You are also overlooking compete the other half of the equation. The full statement is that left brain collapses in on itself when you try to make that the only form knowledge.We need both left and right and experience of God is right brain that's what we need for understanding God.

from that we construct place holders which are analogies that bridge the gap somewhat by comparing what we don't know to what we do know.


the kind of knowledge of God that we have directly is inactive right brain thinking, experience first hand. Intellect, book knowledge, things that can be quantified, as people said in the oughts "not so much."

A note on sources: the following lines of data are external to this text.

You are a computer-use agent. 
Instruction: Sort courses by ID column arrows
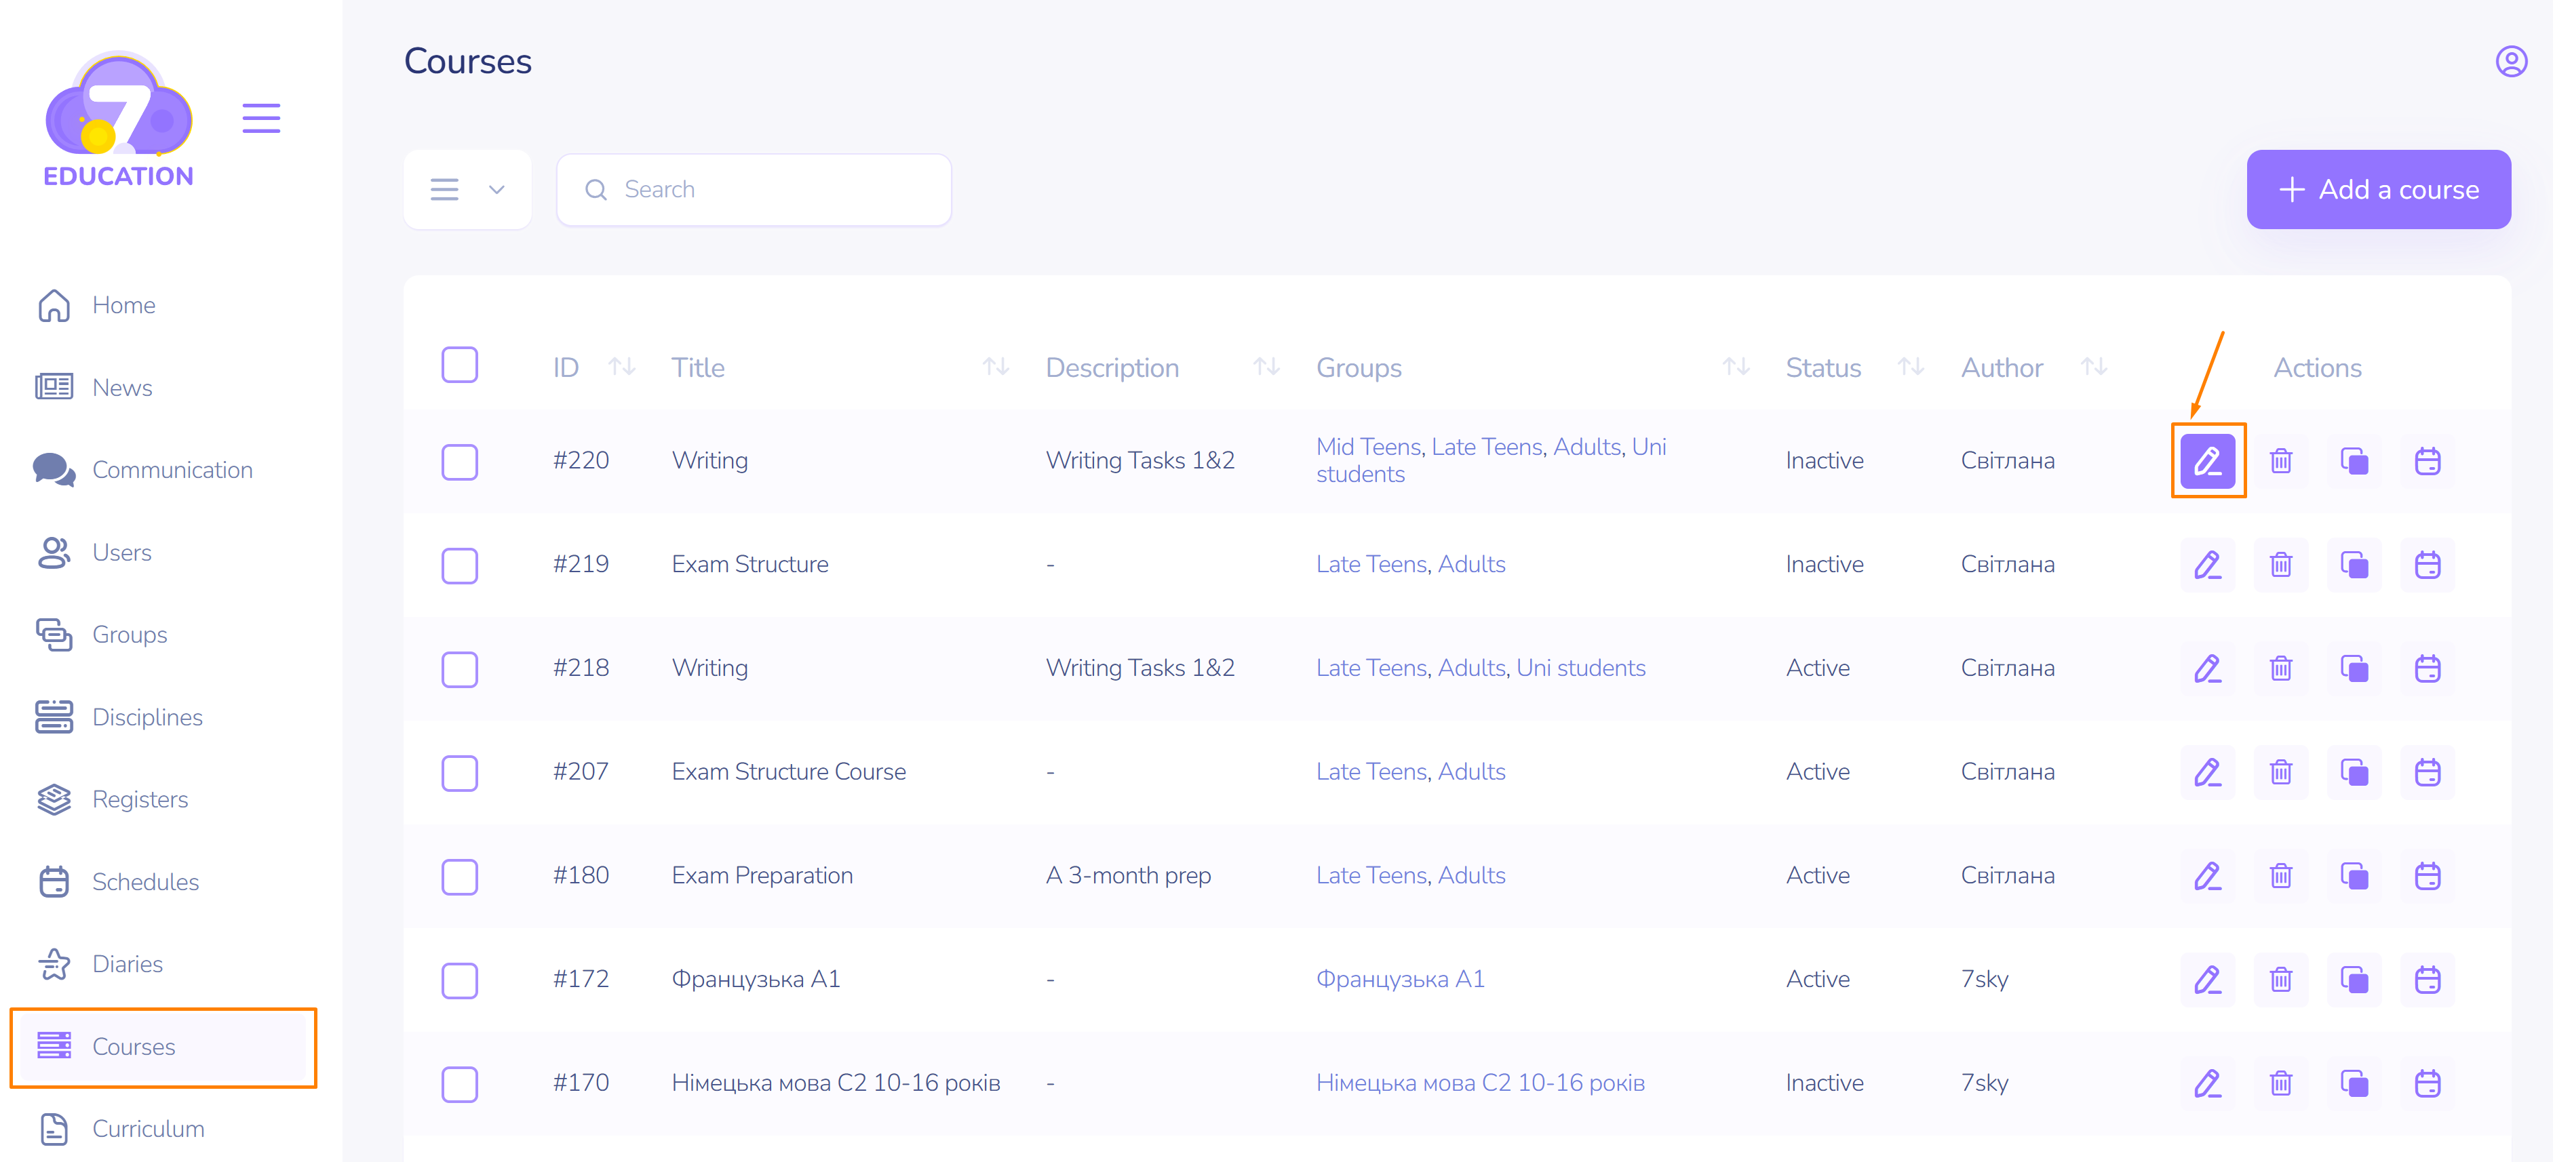point(622,368)
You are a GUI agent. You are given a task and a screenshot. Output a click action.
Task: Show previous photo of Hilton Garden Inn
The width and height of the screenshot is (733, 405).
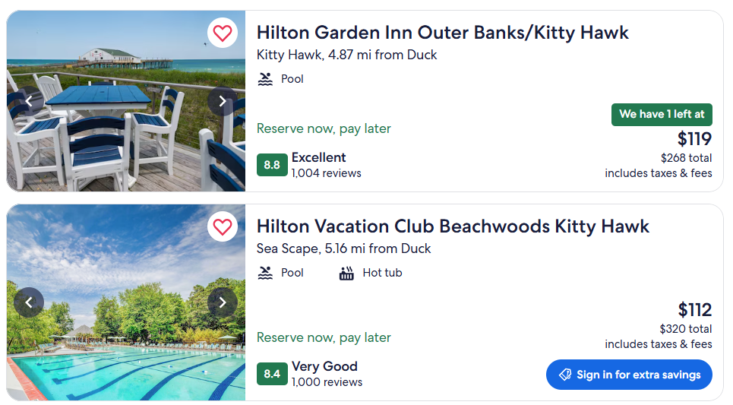point(29,101)
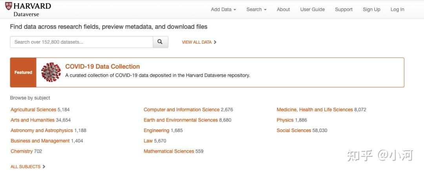Viewport: 424px width, 173px height.
Task: Open the User Guide menu item
Action: coord(313,9)
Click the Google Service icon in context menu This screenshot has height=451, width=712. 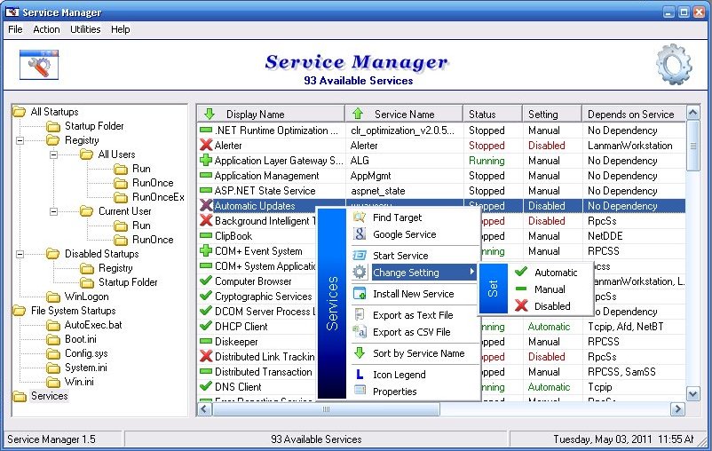point(360,234)
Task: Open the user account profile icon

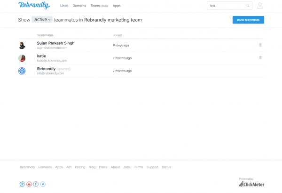Action: click(x=260, y=6)
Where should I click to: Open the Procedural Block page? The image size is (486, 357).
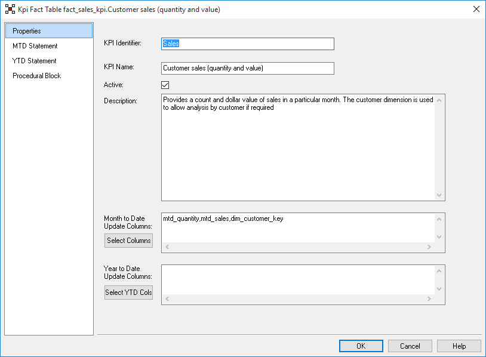click(37, 76)
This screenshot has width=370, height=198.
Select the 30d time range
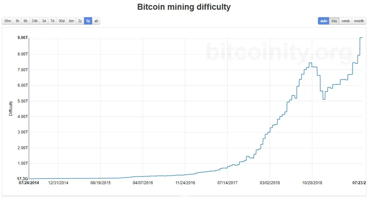pyautogui.click(x=61, y=21)
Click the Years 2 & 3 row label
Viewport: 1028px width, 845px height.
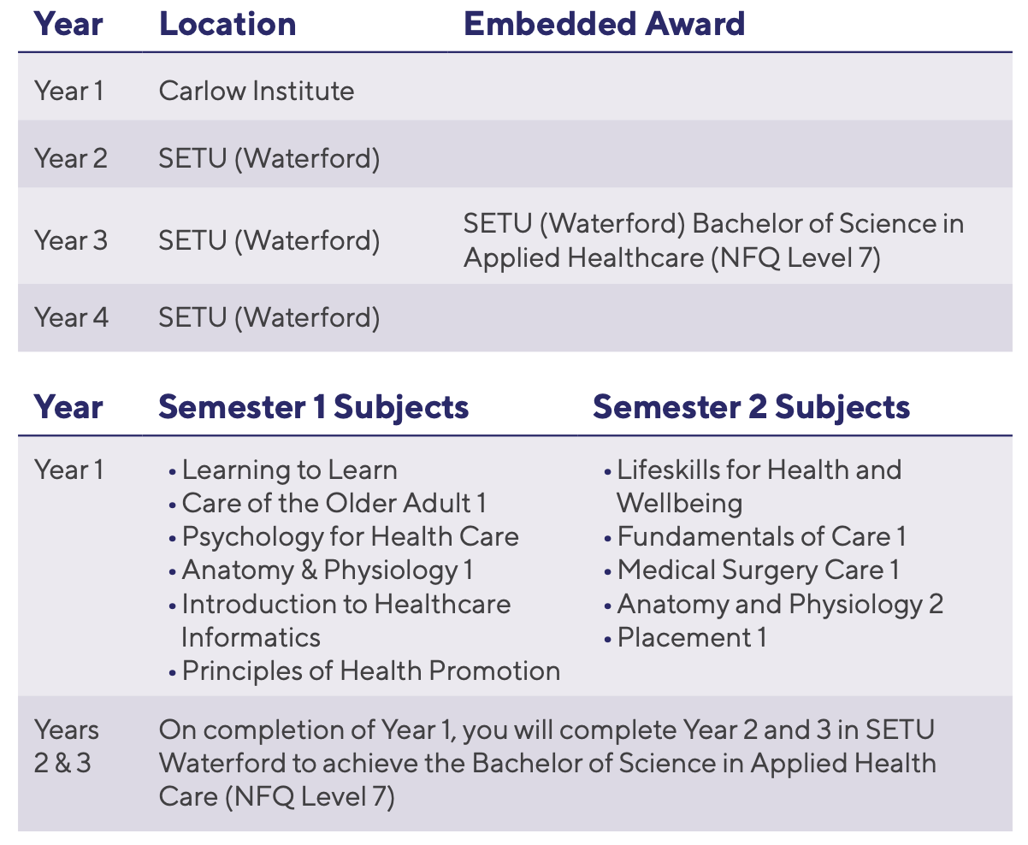coord(67,747)
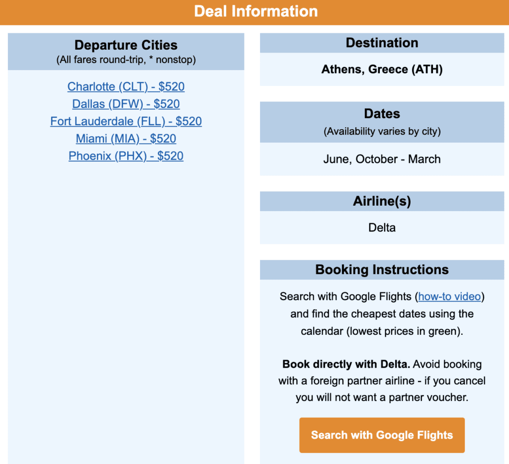Choose the Phoenix (PHX) $520 fare link
Viewport: 509px width, 464px height.
tap(126, 156)
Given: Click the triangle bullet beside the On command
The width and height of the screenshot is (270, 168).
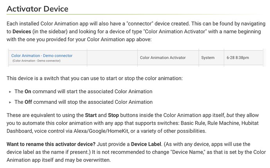Looking at the screenshot, I should click(x=10, y=92).
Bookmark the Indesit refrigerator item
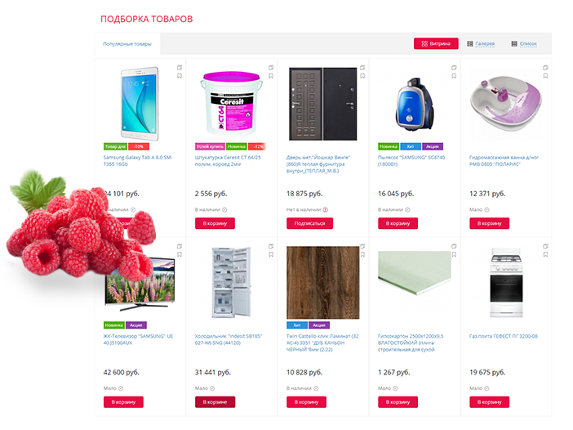The height and width of the screenshot is (430, 573). [x=271, y=254]
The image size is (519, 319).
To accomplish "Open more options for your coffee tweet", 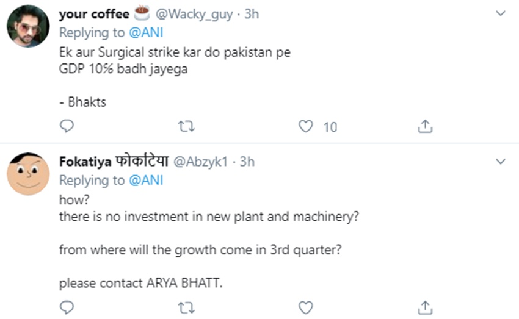I will pyautogui.click(x=501, y=13).
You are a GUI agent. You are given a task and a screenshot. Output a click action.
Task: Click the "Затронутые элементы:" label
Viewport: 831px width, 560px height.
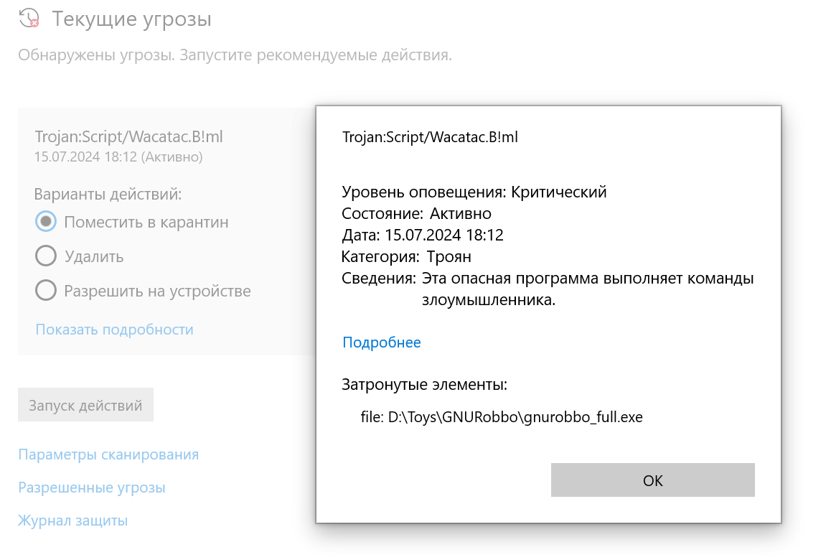click(425, 385)
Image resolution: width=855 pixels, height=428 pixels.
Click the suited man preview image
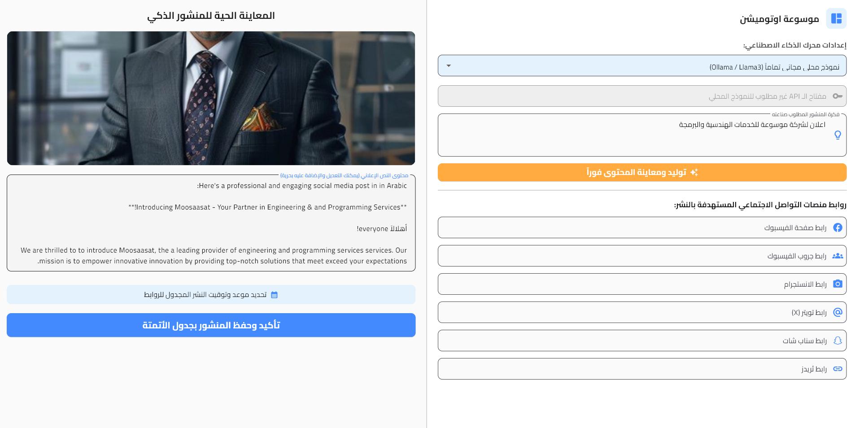(x=211, y=98)
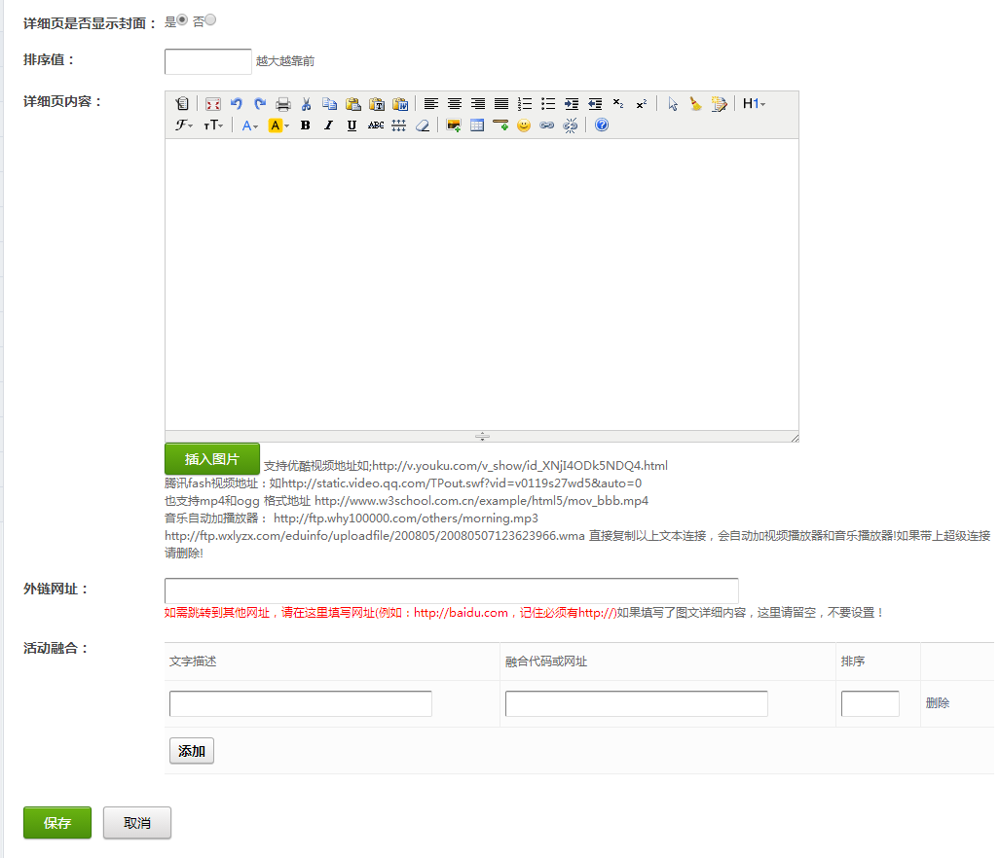
Task: Click the 排序值 input field
Action: coord(208,61)
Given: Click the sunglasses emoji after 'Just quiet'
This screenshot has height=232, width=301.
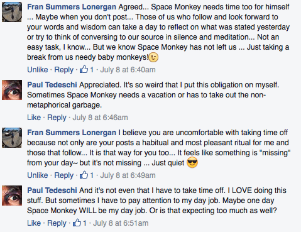Looking at the screenshot, I should (192, 163).
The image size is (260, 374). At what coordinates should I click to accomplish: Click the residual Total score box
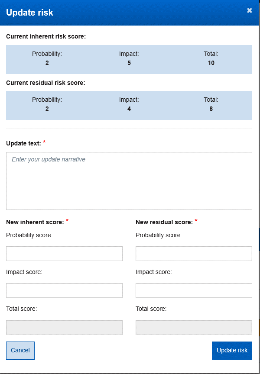194,328
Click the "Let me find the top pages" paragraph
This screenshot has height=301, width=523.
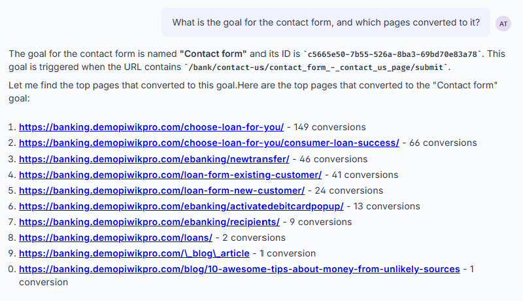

SM:"Your last sentence has no bearing. We cannot conduct experiments on your supposed god."

Meta: We don't have to. That's not the only form of knowledge


SM: "As far as observations and knowing something intellectually; most people believed that more heat escapes from your uncovered head during winter months. Hell, it sounds intellectually viable and is sound in common sense. It's absolutely false."

Meta: that is argument from analogy. arguemnt from analogies is not proof.




Meta:You are confused. You can know something about a thing and not know all about it. You can know it experimentally and not know it intellectually."

that is absolutely true. We know that's the case because we can do it all the all the time. Left brain right brain kind of stuff. There is a right brain. I know atheists are scared to death of feelings and experiences but that is a valid from of knowledge. For examples that's the only way we know we are loved. mot atheist don't like love and think it's BS. that's because they are afraid of right brain knowledge.

I've been told by a neurologist that there is no evidence that left brain brain thing applies to all forms of thinking. Yet it's a good metaphor for these types of knowledge.